What to watch over the next week?

  • In the US expect core CPI inflation for July due Tuesday to remain around 2.1% year on year which is consistent with the Fed’s preferred measure of inflation remaining around 1.6%yoy. Meanwhile, expect solid growth in retail sales and industrial production and a rise in home builder conditions (all due Thursday) and an increase in housing starts (Friday).
  • Chinese activity data for July is expected to show a slowing in industrial production to 6%yoy and in retail sales growth to 8.6%yoy but a slight lift in investment growth to 5.9%yoy.
  • In Australia the focus will be on wages and jobs. The June quarter Wage Price Index due Wednesday is expected to show wages growth stuck around 2.3% year on year and July labour market data (Thursday) is expected to show a modest 10,000 gain in employment but unemployment rising to 5.3% and underemployment remaining high at around 8.2%. Continuing high levels of unemployment and underemployment make it hard to see much of lift in wages growth anytime soon which will maintain pressure on the RBA and the Government to provide more stimulus to the economy. Meanwhile business conditions as measured by the NAB business survey (Tuesday) and consumer confidence as measured by Westpac/MI (Wednesday) are expected to have remained subdued.
  • Australian June half earnings report releases will ramp up with about 40 major companies reporting including Ansell, GPT and JB HiFi (Monday), Computershare, Telstra and CSL (Tuesday), QBE, Woodside and the ASX (Thursday) and Domain and Cochlear (Friday). Consensus expectations are for around 2% earnings growth for 2018-19, mainly due to resources.

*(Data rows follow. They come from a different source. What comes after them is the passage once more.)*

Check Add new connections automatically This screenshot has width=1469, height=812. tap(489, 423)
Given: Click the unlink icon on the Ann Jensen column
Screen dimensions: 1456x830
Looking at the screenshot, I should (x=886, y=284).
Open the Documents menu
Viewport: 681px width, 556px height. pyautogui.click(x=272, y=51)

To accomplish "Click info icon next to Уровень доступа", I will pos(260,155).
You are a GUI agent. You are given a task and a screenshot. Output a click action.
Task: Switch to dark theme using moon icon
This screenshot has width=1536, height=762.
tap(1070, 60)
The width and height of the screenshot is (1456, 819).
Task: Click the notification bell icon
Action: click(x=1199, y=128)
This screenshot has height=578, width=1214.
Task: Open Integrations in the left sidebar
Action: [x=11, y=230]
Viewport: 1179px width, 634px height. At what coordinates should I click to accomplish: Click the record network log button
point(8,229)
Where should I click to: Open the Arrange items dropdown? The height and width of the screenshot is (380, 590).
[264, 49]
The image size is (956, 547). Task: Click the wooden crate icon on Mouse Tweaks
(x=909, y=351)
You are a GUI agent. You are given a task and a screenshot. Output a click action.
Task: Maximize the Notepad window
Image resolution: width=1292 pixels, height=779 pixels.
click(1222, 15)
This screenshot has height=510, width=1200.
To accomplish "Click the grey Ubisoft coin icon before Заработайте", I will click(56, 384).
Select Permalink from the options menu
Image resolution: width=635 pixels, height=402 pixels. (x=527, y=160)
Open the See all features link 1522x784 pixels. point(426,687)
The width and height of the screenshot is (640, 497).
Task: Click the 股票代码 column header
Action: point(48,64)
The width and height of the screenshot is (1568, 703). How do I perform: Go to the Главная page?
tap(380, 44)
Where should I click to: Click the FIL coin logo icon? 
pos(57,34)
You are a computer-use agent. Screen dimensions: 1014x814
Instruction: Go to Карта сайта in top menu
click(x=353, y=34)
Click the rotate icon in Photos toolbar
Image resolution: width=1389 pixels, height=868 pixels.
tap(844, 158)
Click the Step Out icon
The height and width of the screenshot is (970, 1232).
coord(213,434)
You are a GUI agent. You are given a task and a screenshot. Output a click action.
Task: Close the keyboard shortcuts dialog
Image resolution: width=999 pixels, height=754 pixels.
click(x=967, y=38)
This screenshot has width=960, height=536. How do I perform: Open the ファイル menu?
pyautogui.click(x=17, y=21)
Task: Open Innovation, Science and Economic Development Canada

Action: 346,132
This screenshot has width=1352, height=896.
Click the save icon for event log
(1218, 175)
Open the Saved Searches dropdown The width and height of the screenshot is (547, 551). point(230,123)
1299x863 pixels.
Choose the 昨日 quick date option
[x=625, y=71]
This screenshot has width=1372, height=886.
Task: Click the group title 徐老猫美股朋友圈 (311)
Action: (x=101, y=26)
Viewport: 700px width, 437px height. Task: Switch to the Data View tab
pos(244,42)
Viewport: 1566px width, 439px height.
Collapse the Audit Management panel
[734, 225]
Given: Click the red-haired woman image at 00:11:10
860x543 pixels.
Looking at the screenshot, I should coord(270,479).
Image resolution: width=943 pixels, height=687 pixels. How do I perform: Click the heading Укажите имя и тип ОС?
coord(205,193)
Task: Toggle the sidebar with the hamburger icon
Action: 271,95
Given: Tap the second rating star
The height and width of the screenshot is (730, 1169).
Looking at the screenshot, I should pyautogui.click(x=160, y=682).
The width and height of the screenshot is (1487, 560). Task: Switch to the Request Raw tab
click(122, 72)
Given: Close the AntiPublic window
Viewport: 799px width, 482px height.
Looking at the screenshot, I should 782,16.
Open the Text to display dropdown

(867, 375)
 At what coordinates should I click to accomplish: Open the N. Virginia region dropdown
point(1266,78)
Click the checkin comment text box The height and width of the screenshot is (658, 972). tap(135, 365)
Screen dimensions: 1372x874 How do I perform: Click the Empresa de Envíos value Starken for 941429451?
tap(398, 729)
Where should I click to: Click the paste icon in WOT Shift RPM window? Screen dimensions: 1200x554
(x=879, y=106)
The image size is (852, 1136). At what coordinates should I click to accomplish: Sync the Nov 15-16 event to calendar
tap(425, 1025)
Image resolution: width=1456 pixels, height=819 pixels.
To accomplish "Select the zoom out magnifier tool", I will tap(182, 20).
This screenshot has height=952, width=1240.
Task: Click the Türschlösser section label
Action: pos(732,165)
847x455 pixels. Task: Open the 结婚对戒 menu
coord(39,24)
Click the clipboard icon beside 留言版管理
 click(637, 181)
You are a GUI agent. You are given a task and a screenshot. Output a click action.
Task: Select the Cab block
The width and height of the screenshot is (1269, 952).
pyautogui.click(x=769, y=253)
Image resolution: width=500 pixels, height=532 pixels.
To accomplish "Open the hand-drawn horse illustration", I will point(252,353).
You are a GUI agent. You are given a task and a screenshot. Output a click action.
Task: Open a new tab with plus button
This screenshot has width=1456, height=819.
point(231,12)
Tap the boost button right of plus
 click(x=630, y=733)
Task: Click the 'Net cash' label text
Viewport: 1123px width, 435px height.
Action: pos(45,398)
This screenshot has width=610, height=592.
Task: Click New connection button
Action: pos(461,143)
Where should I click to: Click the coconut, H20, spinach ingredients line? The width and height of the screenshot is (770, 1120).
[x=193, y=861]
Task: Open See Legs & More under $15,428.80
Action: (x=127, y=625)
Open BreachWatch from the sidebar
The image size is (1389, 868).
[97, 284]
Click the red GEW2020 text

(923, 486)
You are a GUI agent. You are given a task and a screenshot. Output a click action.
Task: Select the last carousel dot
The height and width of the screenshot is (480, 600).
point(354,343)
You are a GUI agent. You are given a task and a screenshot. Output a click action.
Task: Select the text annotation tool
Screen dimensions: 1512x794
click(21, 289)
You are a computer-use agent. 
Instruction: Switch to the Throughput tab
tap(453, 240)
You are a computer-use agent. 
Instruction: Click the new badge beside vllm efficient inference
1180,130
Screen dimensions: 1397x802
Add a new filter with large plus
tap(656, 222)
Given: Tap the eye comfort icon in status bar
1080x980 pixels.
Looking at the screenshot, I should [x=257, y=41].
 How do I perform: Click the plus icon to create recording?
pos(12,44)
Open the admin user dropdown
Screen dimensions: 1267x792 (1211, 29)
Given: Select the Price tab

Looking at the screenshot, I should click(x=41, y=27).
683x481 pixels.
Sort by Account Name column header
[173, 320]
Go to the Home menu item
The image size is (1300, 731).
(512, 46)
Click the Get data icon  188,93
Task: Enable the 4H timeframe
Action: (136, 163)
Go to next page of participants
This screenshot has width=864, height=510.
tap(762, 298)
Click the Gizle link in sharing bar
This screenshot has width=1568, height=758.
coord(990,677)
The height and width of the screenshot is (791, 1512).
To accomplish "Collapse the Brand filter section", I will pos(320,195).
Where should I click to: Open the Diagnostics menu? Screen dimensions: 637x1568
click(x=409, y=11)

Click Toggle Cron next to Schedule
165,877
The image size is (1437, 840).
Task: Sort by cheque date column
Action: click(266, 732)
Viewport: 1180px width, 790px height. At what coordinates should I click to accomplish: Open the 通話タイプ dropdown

Outlook for investment markets   

  • Share markets are at risk of further short-term volatility and weakness on the back of the escalating US/China trade war, Middle East tensions and mixed economic data as we enter a seasonally weak part of the year for shares. But valuations are okay – particularly against low bond yields, global growth indicators are expected to improve by next year and monetary and fiscal policy are becoming more supportive all of which should support decent gains for share markets on a 6-12 month horizon.
  • Low yields are likely to see low returns from bonds once their yields bottom out, but government bonds remain excellent portfolio diversifiers.
  • Unlisted commercial property and infrastructure are likely to see reasonable returns. Although retail property is weak, lower for longer bond yields will help underpin unlisted asset valuations.
  • The combination of the removal of uncertainty around negative gearing and the capital gains tax discount, rate cuts, support for first home buyers via the First Home Loan Deposit Scheme and the removal of the 7% mortgage rate test suggests national average capital city house prices have probably bottomed. Next year is likely to see broadly flat prices though as lending standards remain tight, the supply of units continues to impact and rising unemployment acts as a constraint.
  • Cash and bank deposits are likely to provide poor returns as the RBA cuts the official cash rate to 0.5% by early next year.
  • The $A is likely to fall further to around $US0.65 this year as the RBA cuts rates further. Excessive $A short positions, high iron ore prices and Fed easing will help provide some support though with occasional bounces and will likely prevent an $A crash.